6 Conclusions, Limitation and Future Work

In order to reduce the cost, effort and time associated with persistent laboratory experiments, with the aim of benefiting from the high volume of experimental data gathered over the years and to increase the degree of accuracy of predictive models, we presented four optimized ANN models to predict the residual flexure strength of corroded RC beams with the diameter of reinforced steel (D) and corrosion activity index \( \left( {I_{corr} T} \right) \) as input variables. Computational techniques, especially ANN, have the capability to handle the non-linear relationship between predictor variables and their target values. A number of empirical equations have been proposed in literature. However, since they are based on assumed linear relationships among various predictor variables, they could not adequately handle such a natural phenomenon as corrosion.

This study was conducted in two parts: direct prediction of the residual strength, M res and indirect prediction through the correction factor, C f . Each part was further experimented with fixed and randomized stratification of the data into training and testing subsets. To ensure fairness in comparison and to increase the confidence in the outcome of the study, the same data that was used by Azad et al. (2010) was used to train and evaluate the performance of the ANN models. From the rigorous analysis of the ANN results and a comparison of the results with those of Azad’s empirical equation, the ANN models demonstrated superior performance.

The outcome of this study can be highlighted as follows:

  • With their higher coefficients of determination, the ANN models could be alternative modeling tools to the empirical equation of Azad et al. (2010) in the prediction of flexural strength of corroded RC beams. This is due to the excellent learning capability and the dynamic nature of ANN. Empirical correlations are static and have no learning capability.
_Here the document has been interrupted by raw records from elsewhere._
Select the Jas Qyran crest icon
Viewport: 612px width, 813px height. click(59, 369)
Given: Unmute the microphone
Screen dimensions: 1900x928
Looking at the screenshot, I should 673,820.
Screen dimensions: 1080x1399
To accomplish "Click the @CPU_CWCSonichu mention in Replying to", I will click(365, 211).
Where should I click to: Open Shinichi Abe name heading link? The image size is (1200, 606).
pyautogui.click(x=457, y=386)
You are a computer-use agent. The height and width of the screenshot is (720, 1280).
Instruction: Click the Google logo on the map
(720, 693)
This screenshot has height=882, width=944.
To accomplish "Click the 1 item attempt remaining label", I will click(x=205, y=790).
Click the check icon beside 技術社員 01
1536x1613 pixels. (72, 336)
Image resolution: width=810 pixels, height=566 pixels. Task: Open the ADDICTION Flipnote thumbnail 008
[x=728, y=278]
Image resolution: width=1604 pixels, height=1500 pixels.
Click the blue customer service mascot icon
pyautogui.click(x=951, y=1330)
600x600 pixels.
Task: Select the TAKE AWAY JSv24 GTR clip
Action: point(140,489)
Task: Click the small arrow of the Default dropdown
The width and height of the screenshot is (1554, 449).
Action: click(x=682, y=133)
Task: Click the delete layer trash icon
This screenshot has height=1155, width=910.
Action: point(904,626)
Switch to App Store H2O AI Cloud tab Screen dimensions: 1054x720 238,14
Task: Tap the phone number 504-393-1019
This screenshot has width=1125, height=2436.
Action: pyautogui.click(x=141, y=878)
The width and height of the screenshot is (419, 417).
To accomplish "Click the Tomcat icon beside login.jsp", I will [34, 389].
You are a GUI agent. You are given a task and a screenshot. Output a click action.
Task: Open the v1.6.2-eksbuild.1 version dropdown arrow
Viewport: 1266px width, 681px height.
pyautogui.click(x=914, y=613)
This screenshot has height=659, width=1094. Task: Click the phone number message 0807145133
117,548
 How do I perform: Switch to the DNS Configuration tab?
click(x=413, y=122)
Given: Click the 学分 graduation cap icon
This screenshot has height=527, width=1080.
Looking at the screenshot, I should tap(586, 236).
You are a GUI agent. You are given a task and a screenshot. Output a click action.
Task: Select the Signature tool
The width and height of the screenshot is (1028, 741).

  • The ANN models with randomized data stratification gave better predictions than those with fixed stratification. This is due to the fairness of the randomization process.

  • The ANN models with C f as the target variable gave higher prediction accuracies and reduced errors than those that direct predict M res . Hence, we recommend to Construction Engineers to estimate the residual flexural strength of RC beams by multiplying the correction factor, C f , predicted by ANN, with the theoretical moment capacity, \( M_{th,c} \).

  • Our study demonstrated that ANN models are simpler, adaptive and more reliable tools for the prediction of flexural strength of corroded RC beams.

Since the main objective of this work is to investigate the capability of ANN models to predict the flexural strength of reinforced concrete, the focus is to keep the algorithm design and implementation simple. This follows the Occam’s Razor principle (Jefferys and Berger 1991). Investigating the effect of various parameters (such as the effect of data normalization, activation function, different learning algorithms and different layers) on the performance of the ANN models will be carried out in our future work. More complex learning paradigms such as hybrid and ensemble concepts will also be considered.

The authors plan to confirm the consistency of the results of this study in the continued and future work by using more experimental data from various types of concrete samples and published datasets from previous studies. In the continued search for better predictive tools, it is planned to implement other types of ANN such as Generalized Regression Neural Networks, Radial Basis Functional Networks and Functional Networks. More advanced computational intelligence techniques such as Extreme Learning Machines, Support Vector Machine and Type-2 Fuzzy Logic Systems will also be considered.